People often think of spokes purely in tension. A spoke's tensile strength is relevant and important, but a spoke's compression characteristics are probably more important. Spokes almost never break because their tensile limit was exceeded. That happens when you crash and someone rolls over your wheel and spokes, or some such thing, but when a rear non-drive side spoke fails (most common spoke failure), that's not what's happened. Those spokes almost always fail at the hub, and they fail through a lack of tension, not an excess of it.
To illustrate this, I have people imagine that they are holding a paper clip. Grab a friend and play tug of war with that paper clip until you break it. Good luck with that. Now, take the paper clip and fold the wire back and forth a few times. It breaks easily. A very similar cyclic loading is what's happened when a rear non-drive spoke fails. The spoke doesn't have enough tension so it goes from slack to tight as the wheel rolls, and that cycling weakens the wire and breaks the spoke.

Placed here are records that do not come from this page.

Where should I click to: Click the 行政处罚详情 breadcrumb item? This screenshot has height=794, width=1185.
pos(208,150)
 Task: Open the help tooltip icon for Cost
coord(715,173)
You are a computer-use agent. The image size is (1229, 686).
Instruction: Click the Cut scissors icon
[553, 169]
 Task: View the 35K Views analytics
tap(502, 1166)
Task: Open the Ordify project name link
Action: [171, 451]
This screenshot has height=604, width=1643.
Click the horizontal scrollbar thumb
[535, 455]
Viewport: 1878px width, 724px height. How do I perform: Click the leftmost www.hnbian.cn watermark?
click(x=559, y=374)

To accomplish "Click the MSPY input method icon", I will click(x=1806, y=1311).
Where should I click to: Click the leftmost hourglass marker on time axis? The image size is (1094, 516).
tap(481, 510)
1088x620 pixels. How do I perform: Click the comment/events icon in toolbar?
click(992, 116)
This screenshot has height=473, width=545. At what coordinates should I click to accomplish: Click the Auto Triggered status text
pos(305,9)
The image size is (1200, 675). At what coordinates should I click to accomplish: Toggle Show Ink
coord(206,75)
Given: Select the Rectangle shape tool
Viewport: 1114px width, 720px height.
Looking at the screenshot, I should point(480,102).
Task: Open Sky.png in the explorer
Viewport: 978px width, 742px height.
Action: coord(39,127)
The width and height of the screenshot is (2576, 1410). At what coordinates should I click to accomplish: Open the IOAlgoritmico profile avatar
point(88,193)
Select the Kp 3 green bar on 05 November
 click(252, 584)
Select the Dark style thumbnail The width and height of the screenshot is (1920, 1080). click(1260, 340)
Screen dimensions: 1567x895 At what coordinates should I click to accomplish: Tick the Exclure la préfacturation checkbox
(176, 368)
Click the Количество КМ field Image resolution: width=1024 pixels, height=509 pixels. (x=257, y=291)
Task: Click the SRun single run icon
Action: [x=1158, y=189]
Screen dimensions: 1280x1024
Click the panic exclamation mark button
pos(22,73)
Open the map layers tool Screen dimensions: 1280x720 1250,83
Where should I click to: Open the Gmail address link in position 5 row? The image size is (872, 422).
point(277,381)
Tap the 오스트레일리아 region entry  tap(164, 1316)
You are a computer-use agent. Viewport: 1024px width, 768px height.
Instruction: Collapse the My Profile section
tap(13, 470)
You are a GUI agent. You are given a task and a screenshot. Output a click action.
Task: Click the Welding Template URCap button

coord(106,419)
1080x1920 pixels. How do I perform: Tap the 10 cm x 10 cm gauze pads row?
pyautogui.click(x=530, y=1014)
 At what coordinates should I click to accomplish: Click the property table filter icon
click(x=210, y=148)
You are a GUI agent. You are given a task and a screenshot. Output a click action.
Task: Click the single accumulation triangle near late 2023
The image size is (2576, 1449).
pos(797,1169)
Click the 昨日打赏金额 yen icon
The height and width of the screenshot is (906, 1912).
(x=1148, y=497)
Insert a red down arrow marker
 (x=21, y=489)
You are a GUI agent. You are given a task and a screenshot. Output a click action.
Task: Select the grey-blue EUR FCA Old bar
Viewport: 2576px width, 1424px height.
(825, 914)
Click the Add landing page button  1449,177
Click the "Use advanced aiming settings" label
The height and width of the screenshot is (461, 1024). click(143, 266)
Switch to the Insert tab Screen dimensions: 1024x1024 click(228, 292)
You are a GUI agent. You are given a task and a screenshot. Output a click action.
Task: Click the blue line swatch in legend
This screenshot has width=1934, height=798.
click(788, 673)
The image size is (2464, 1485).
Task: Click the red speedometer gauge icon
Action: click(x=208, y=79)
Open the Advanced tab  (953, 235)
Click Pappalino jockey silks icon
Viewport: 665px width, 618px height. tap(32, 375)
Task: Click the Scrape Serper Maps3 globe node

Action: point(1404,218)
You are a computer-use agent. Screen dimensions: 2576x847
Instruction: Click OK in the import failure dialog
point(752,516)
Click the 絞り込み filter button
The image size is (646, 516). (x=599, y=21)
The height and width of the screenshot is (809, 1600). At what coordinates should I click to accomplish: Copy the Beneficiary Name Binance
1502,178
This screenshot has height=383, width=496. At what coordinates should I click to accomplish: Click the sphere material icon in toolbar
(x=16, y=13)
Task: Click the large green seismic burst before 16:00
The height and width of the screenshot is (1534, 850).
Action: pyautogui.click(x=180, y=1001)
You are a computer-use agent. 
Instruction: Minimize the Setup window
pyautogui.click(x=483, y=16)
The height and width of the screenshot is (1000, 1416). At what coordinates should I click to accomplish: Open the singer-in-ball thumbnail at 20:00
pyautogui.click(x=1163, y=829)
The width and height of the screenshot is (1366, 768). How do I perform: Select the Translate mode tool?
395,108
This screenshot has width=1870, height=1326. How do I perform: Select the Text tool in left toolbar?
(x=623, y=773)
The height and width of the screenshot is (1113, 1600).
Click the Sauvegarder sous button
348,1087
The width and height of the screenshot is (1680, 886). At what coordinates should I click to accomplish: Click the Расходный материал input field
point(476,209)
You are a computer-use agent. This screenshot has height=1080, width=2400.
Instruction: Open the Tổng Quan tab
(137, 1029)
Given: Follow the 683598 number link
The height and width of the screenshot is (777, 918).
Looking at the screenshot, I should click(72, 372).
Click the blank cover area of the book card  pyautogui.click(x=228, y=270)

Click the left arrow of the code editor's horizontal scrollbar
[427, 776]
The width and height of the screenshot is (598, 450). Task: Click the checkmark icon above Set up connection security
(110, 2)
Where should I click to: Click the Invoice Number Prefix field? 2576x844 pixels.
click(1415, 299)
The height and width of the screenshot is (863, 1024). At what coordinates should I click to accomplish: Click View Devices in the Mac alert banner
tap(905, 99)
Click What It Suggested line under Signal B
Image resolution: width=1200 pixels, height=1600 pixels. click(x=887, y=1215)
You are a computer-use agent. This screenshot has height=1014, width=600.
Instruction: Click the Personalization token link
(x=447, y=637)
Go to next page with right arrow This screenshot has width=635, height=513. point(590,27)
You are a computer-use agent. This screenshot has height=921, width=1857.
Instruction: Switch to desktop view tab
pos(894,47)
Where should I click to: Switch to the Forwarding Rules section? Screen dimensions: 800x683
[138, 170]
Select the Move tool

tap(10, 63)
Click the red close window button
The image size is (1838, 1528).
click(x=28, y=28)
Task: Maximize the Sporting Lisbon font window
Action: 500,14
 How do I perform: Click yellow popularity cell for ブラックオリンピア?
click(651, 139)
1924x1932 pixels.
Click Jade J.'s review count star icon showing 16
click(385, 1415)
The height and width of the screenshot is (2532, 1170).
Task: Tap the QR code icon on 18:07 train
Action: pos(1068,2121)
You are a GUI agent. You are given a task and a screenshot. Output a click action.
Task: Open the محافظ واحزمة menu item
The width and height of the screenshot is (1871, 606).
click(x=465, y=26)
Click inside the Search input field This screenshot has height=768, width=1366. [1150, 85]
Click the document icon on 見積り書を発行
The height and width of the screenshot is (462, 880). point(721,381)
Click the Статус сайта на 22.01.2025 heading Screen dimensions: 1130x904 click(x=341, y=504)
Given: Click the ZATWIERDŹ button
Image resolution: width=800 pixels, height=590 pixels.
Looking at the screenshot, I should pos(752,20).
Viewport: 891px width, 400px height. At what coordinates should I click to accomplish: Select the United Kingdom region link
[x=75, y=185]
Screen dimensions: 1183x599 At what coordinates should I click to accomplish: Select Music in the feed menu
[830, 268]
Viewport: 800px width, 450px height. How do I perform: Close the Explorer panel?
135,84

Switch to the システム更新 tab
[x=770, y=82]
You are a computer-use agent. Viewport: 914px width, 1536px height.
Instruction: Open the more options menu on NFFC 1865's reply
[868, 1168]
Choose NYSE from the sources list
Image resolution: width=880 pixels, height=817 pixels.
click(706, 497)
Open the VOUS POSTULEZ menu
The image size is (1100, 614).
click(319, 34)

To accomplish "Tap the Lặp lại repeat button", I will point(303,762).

More heavily butted spokes (spokes that have thinner middle sections relative to their ends) resist this cyclic loading better than less heavily butted spokes. As the butted spoke goes slack, the mid-section of the spoke is able to bend and "soak up" that compression. The less butted or straight gauge spoke doesn't bend as readily (or at all) in the middle, so it sends that compressive stress to the only place it can go - the end of the spoke.
The picture above shows how I illustrate this for people when I have spokes at hand. The CX Ray and Laser give almost no resistance before their mid sections kick out. The D-Light gives some resistance. The straight gauge just hurts your hand. We use straight gauge spokes for tuning our spoke thread machine - we've never built a wheel with straight gauge spokes and we won't do it.
For spokes that are unlikely to ever go into compression, like the drive side spokes on a rear or the disc side spokes on a front disc wheel, this doesn't come into play. This makes the D-Light a great choice there, because they're still nice and light, but offer some extra insurance against long term "creep" of the spoke, which results in loss of tension over long periods of time. Young's modulus, tensile strength, impressive physics-sounding words go here. CX Rays actually gain some stiffness from the working that they go through in their journey from being a Laser to becoming a CX Ray, so they resist that creep a bit better than Lasers.